Global Graphic Novels – MS Literature (hannah)

Note: This class is open to middle school students only.

In this class, we will read two different graphic memoirs about global geopolitical events, Banned Book Club by Kim Hyun Sook and Maus by Art Spiegelman. Both of these books have recently ended up on banned book lists in schools and public libraries across the country. 

Banned Book Club is a memoir about Kim Hyun Sook’s experience in college in South Korea in 1983. This was during South Korea’s Fifth Republic, a military regime that entrenched its power through censorship, torture, and the murder of protesters. In this charged political climate, Hyun Sook sought refuge in the comfort of books. Instead, she found herself hiding in a basement as the youngest member of an underground banned book club. But in a totalitarian regime, the delights of discovering great works of illicit literature are quickly overshadowed by fear and violence as the walls close in.

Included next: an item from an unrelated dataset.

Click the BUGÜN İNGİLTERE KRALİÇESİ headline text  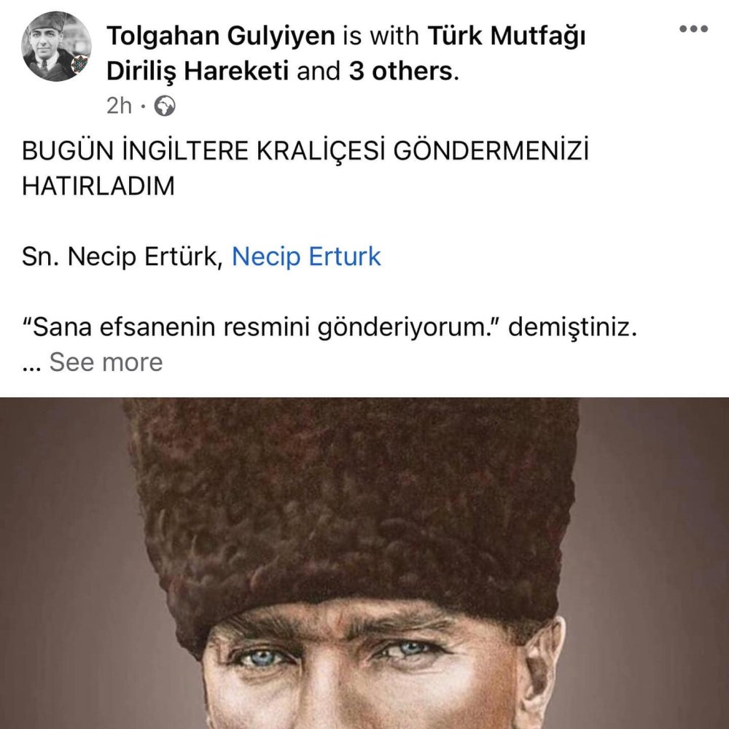pos(305,150)
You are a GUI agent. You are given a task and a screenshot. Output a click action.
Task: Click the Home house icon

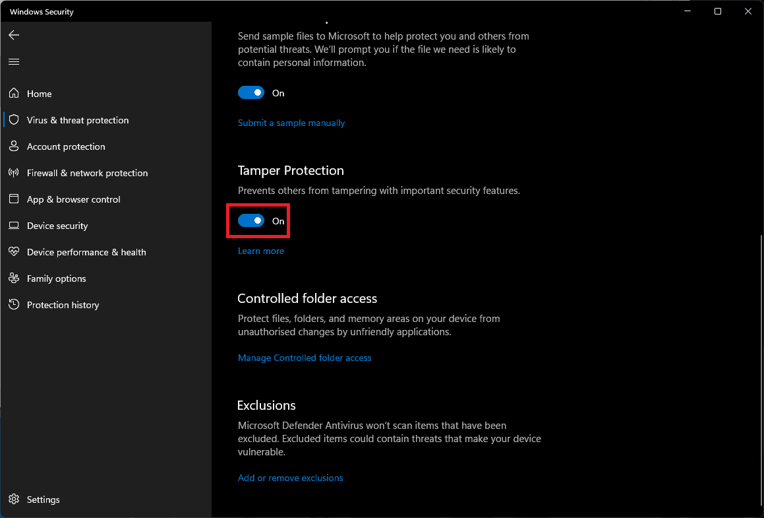tap(14, 94)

In Maus, Spiegelman blends autobiography with the story of his father’s survival of the concentration camps during the Holocaust. The all-too-real characters here have the heads of animals—the Jews are mice, the Nazis are rats, and the Poles are pigs—a stark Orwellian metaphor for dehumanized relations during WWII. Much of Spiegelman’s narrative concerns his own struggle to coax his difficult father into remembering a past he’d rather forget. What emerges in his father Vladek’s tale is a study in survival; he makes it through by luck, randomness, and cleverness. 

This class will include in-class reading and discussion; lessons about the historical contexts of both stories; comparing / contrasting the narrative and art style of both books; occasional writing assignments; and other creative projects.